On Tuesday, 17 May 2016, we suffered a partial outage which resulted in some users not being able to access PPO or experiencing severely degraded response. The outage started at 12:04 PM (UTC+0) and was fully resolved at 12:18 PM (UTC+0). Below is a detailed explanation of the events surrounding the incident, our investigation into the root cause of the incident, as well as the actions planned for preventing a similar occurrence in future.
At 14:07 we were alerted by our monitoring system that one of our application servers was experiencing a high CPU condition. Other application servers were unaffected. Since we were unable to log into the server to troubleshoot, we initiated a restart of the server at 14:14. The application server restarted successfully and started serving requests normally at 14:18.
Subsequent investigation showed that the incident had been triggered by a routine automatic application pool recycle, which occurs every 29 hours. It appears that some sort of race condition had resulted in the normal process for overlapped recycling causing 100% CPU utilisation. Further research seems to indicate that this has been known to happen, but is extremely rare. This is confirmed by the fact that we have never experienced this, despite thousands of application pool recycles.
Based on our investigation it would appear that there is very little we could have done to prevent this from occurring and that it is unlikely to re-occur.

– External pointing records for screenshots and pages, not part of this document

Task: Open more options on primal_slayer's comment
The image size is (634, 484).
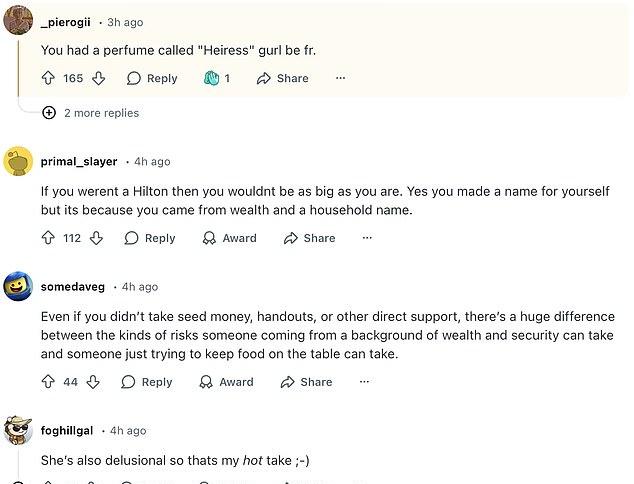Action: coord(367,238)
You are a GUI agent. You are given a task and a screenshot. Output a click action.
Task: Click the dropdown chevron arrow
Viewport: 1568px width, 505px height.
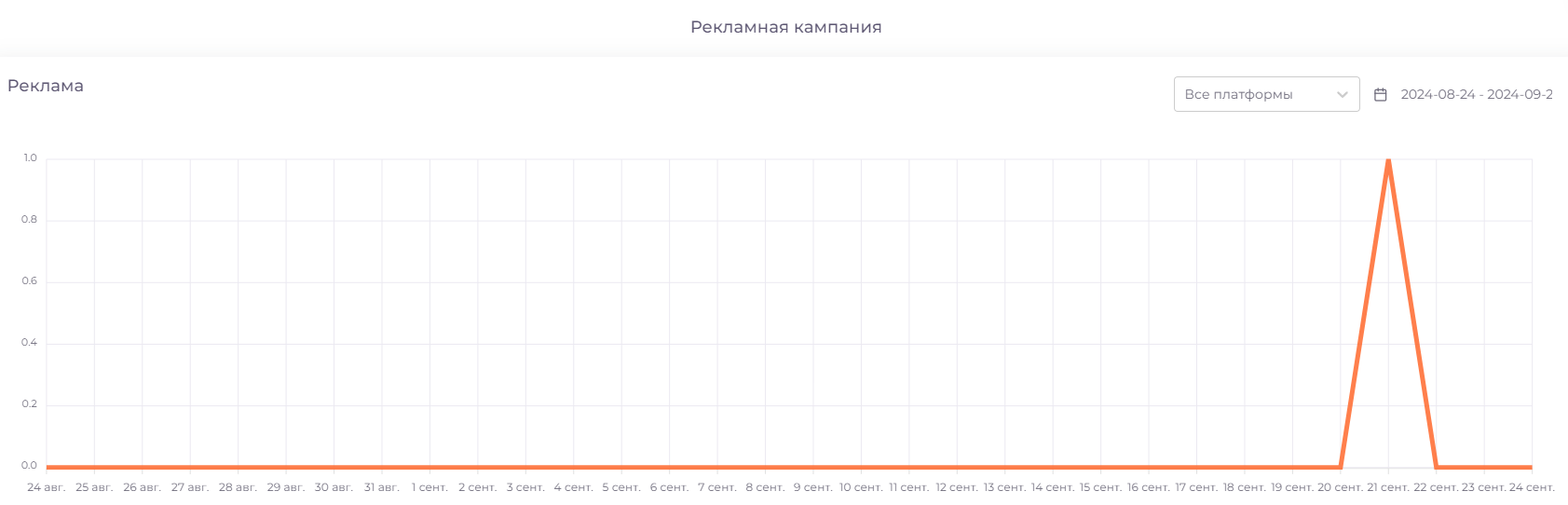[1343, 94]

We are however investigating options to automatically terminate an application pool that is consuming high CPU. It is however not clear whether this would have resolved the problem in this particular case. Longer term we are planning on making some architectural changes to allow us to dynamically move traffic from an unhealthy application server to a healthy server. We also identified room for improvement in our incident response and communication process and will be making improvements in this regard.
We would like to apologise for any inconvenience that resulted from this incident.